■ Set problem:
Render every entry below as a two-column Markdown table headed Row and Text, with one numbered row per line. Leave out blank lines.

[Interface element entries]
┌────────

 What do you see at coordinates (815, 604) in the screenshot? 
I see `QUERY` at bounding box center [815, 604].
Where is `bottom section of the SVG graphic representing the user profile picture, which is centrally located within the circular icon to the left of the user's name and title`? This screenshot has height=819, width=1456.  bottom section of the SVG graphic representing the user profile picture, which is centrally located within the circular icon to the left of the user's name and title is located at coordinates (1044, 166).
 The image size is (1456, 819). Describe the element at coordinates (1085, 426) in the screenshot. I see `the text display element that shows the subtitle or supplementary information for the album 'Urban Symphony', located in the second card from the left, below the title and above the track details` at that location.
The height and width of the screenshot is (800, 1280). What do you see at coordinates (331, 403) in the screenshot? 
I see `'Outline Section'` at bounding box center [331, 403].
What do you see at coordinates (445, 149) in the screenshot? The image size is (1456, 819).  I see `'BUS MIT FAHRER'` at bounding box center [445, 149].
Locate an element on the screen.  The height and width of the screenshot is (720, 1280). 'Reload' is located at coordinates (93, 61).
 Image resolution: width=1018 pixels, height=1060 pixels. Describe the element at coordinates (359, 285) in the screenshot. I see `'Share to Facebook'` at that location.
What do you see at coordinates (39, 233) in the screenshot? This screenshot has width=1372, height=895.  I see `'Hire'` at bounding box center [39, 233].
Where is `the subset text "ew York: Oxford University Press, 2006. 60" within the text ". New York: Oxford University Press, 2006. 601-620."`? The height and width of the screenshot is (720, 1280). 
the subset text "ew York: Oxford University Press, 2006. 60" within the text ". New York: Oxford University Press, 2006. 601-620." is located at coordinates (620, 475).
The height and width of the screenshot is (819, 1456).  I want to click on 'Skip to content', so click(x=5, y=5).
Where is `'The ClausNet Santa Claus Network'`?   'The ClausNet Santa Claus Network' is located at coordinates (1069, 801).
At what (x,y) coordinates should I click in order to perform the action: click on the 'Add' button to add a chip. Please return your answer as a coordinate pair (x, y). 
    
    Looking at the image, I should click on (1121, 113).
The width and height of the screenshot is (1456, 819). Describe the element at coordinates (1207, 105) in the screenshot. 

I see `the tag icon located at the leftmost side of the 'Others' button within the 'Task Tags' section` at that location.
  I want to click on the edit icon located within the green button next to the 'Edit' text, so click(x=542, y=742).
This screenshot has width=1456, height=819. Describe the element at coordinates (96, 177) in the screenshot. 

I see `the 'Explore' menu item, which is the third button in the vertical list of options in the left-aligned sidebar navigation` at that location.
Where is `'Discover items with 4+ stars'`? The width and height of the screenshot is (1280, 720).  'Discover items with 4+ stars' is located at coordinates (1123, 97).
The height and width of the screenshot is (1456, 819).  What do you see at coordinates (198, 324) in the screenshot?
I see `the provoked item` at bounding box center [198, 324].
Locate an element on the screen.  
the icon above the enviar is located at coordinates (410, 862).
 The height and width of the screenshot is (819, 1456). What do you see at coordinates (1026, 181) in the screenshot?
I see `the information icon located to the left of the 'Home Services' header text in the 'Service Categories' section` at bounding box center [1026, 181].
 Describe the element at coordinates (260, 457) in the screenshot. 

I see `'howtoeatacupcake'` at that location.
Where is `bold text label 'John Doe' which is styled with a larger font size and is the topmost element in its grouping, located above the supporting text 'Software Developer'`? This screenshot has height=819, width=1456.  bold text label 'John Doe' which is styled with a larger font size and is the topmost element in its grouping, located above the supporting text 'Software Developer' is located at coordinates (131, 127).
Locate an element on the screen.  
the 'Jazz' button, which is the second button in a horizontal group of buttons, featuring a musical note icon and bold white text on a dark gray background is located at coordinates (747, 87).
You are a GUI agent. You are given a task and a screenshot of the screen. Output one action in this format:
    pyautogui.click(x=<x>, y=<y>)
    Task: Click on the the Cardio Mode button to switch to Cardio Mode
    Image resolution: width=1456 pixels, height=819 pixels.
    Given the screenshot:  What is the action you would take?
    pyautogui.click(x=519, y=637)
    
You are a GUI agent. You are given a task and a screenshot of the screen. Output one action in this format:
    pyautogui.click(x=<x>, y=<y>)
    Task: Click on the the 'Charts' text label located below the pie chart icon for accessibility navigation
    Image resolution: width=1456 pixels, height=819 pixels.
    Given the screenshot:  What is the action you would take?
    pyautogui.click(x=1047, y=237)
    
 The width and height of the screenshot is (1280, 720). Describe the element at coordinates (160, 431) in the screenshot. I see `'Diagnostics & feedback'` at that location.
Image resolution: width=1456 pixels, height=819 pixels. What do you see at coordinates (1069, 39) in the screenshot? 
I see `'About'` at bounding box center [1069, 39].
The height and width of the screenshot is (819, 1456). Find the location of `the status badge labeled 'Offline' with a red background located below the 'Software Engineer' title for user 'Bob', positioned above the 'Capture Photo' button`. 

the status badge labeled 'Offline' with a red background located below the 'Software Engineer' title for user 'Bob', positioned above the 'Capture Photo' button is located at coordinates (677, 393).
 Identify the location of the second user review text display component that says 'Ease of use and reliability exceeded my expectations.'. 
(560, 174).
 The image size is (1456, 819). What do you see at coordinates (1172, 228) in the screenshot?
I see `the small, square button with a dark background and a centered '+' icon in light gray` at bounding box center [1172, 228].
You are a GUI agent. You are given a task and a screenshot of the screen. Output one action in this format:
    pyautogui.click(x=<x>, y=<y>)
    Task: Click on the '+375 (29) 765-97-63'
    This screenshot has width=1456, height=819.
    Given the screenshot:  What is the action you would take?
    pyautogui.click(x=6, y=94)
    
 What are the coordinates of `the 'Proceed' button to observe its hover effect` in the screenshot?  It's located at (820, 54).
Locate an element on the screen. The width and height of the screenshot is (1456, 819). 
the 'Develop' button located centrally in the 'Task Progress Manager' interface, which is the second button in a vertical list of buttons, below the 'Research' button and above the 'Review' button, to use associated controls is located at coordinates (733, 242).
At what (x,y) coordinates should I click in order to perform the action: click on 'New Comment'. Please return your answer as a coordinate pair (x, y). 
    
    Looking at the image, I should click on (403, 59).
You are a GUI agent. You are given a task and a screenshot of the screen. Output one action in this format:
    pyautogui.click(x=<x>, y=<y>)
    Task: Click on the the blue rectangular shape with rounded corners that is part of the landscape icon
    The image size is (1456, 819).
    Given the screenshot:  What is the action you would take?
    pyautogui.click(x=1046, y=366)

└────────

■ Worked solution:
| Row | Text |
|---|---|
| 1 |  What do you see at coordinates (815, 604) in the screenshot?  |
| 2 | I see `QUERY` at bounding box center [815, 604]. |
| 3 | Where is `bottom section of the SVG graphic representing the user profile picture, which is centrally located within the circular icon to the left of the user's name and title`? This screenshot has height=819, width=1456.  bottom section of the SVG graphic representing the user profile picture, which is centrally located within the circular icon to the left of the user's name and title is located at coordinates (1044, 166). |
| 4 |  The image size is (1456, 819). Describe the element at coordinates (1085, 426) in the screenshot. I see `the text display element that shows the subtitle or supplementary information for the album 'Urban Symphony', located in the second card from the left, below the title and above the track details` at that location. |
| 5 | The height and width of the screenshot is (800, 1280). What do you see at coordinates (331, 403) in the screenshot?  |
| 6 | I see `'Outline Section'` at bounding box center [331, 403]. |
| 7 | What do you see at coordinates (445, 149) in the screenshot? The image size is (1456, 819).  I see `'BUS MIT FAHRER'` at bounding box center [445, 149]. |
| 8 | Locate an element on the screen.  The height and width of the screenshot is (720, 1280). 'Reload' is located at coordinates (93, 61). |
| 9 |  Image resolution: width=1018 pixels, height=1060 pixels. Describe the element at coordinates (359, 285) in the screenshot. I see `'Share to Facebook'` at that location. |
| 10 | What do you see at coordinates (39, 233) in the screenshot? This screenshot has width=1372, height=895.  I see `'Hire'` at bounding box center [39, 233]. |
| 11 | Where is `the subset text "ew York: Oxford University Press, 2006. 60" within the text ". New York: Oxford University Press, 2006. 601-620."`? The height and width of the screenshot is (720, 1280).  |
| 12 | the subset text "ew York: Oxford University Press, 2006. 60" within the text ". New York: Oxford University Press, 2006. 601-620." is located at coordinates (620, 475). |
| 13 | The height and width of the screenshot is (819, 1456).  I want to click on 'Skip to content', so click(x=5, y=5). |
| 14 | Where is `'The ClausNet Santa Claus Network'`?   'The ClausNet Santa Claus Network' is located at coordinates (1069, 801). |
| 15 | At what (x,y) coordinates should I click in order to perform the action: click on the 'Add' button to add a chip. Please return your answer as a coordinate pair (x, y).  |
| 16 |     Looking at the image, I should click on (1121, 113). |
| 17 | The width and height of the screenshot is (1456, 819). Describe the element at coordinates (1207, 105) in the screenshot.  |
| 18 | I see `the tag icon located at the leftmost side of the 'Others' button within the 'Task Tags' section` at that location. |
| 19 |   I want to click on the edit icon located within the green button next to the 'Edit' text, so click(x=542, y=742). |
| 20 | This screenshot has width=1456, height=819. Describe the element at coordinates (96, 177) in the screenshot.  |
| 21 | I see `the 'Explore' menu item, which is the third button in the vertical list of options in the left-aligned sidebar navigation` at that location. |
| 22 | Where is `'Discover items with 4+ stars'`? The width and height of the screenshot is (1280, 720).  'Discover items with 4+ stars' is located at coordinates (1123, 97). |
| 23 | The height and width of the screenshot is (1456, 819).  What do you see at coordinates (198, 324) in the screenshot? |
| 24 | I see `the provoked item` at bounding box center [198, 324]. |
| 25 | Locate an element on the screen.   |
| 26 | the icon above the enviar is located at coordinates (410, 862). |
| 27 |  The height and width of the screenshot is (819, 1456). What do you see at coordinates (1026, 181) in the screenshot? |
| 28 | I see `the information icon located to the left of the 'Home Services' header text in the 'Service Categories' section` at bounding box center [1026, 181]. |
| 29 |  Describe the element at coordinates (260, 457) in the screenshot.  |
| 30 | I see `'howtoeatacupcake'` at that location. |
| 31 | Where is `bold text label 'John Doe' which is styled with a larger font size and is the topmost element in its grouping, located above the supporting text 'Software Developer'`? This screenshot has height=819, width=1456.  bold text label 'John Doe' which is styled with a larger font size and is the topmost element in its grouping, located above the supporting text 'Software Developer' is located at coordinates (131, 127). |
| 32 | Locate an element on the screen.   |
| 33 | the 'Jazz' button, which is the second button in a horizontal group of buttons, featuring a musical note icon and bold white text on a dark gray background is located at coordinates (747, 87). |
| 34 | You are a GUI agent. You are given a task and a screenshot of the screen. Output one action in this format: |
| 35 |     pyautogui.click(x=<x>, y=<y>) |
| 36 |     Task: Click on the the Cardio Mode button to switch to Cardio Mode |
| 37 |     Image resolution: width=1456 pixels, height=819 pixels. |
| 38 |     Given the screenshot:  What is the action you would take? |
| 39 |     pyautogui.click(x=519, y=637) |
| 40 | You are a GUI agent. You are given a task and a screenshot of the screen. Output one action in this format: |
| 41 |     pyautogui.click(x=<x>, y=<y>) |
| 42 |     Task: Click on the the 'Charts' text label located below the pie chart icon for accessibility navigation |
| 43 |     Image resolution: width=1456 pixels, height=819 pixels. |
| 44 |     Given the screenshot:  What is the action you would take? |
| 45 |     pyautogui.click(x=1047, y=237) |
| 46 |  The width and height of the screenshot is (1280, 720). Describe the element at coordinates (160, 431) in the screenshot. I see `'Diagnostics & feedback'` at that location. |
| 47 | Image resolution: width=1456 pixels, height=819 pixels. What do you see at coordinates (1069, 39) in the screenshot?  |
| 48 | I see `'About'` at bounding box center [1069, 39]. |
| 49 | The height and width of the screenshot is (819, 1456). Find the location of `the status badge labeled 'Offline' with a red background located below the 'Software Engineer' title for user 'Bob', positioned above the 'Capture Photo' button`.  |
| 50 | the status badge labeled 'Offline' with a red background located below the 'Software Engineer' title for user 'Bob', positioned above the 'Capture Photo' button is located at coordinates (677, 393). |
| 51 |  Identify the location of the second user review text display component that says 'Ease of use and reliability exceeded my expectations.'.  |
| 52 | (560, 174). |
| 53 |  The image size is (1456, 819). What do you see at coordinates (1172, 228) in the screenshot? |
| 54 | I see `the small, square button with a dark background and a centered '+' icon in light gray` at bounding box center [1172, 228]. |
| 55 | You are a GUI agent. You are given a task and a screenshot of the screen. Output one action in this format: |
| 56 |     pyautogui.click(x=<x>, y=<y>) |
| 57 |     Task: Click on the '+375 (29) 765-97-63' |
| 58 |     This screenshot has width=1456, height=819. |
| 59 |     Given the screenshot:  What is the action you would take? |
| 60 |     pyautogui.click(x=6, y=94) |
| 61 |  What are the coordinates of `the 'Proceed' button to observe its hover effect` in the screenshot?  It's located at (820, 54). |
| 62 | Locate an element on the screen. The width and height of the screenshot is (1456, 819).  |
| 63 | the 'Develop' button located centrally in the 'Task Progress Manager' interface, which is the second button in a vertical list of buttons, below the 'Research' button and above the 'Review' button, to use associated controls is located at coordinates (733, 242). |
| 64 | At what (x,y) coordinates should I click in order to perform the action: click on 'New Comment'. Please return your answer as a coordinate pair (x, y).  |
| 65 |     Looking at the image, I should click on (403, 59). |
| 66 | You are a GUI agent. You are given a task and a screenshot of the screen. Output one action in this format: |
| 67 |     pyautogui.click(x=<x>, y=<y>) |
| 68 |     Task: Click on the the blue rectangular shape with rounded corners that is part of the landscape icon |
| 69 |     The image size is (1456, 819). |
| 70 |     Given the screenshot:  What is the action you would take? |
| 71 |     pyautogui.click(x=1046, y=366) |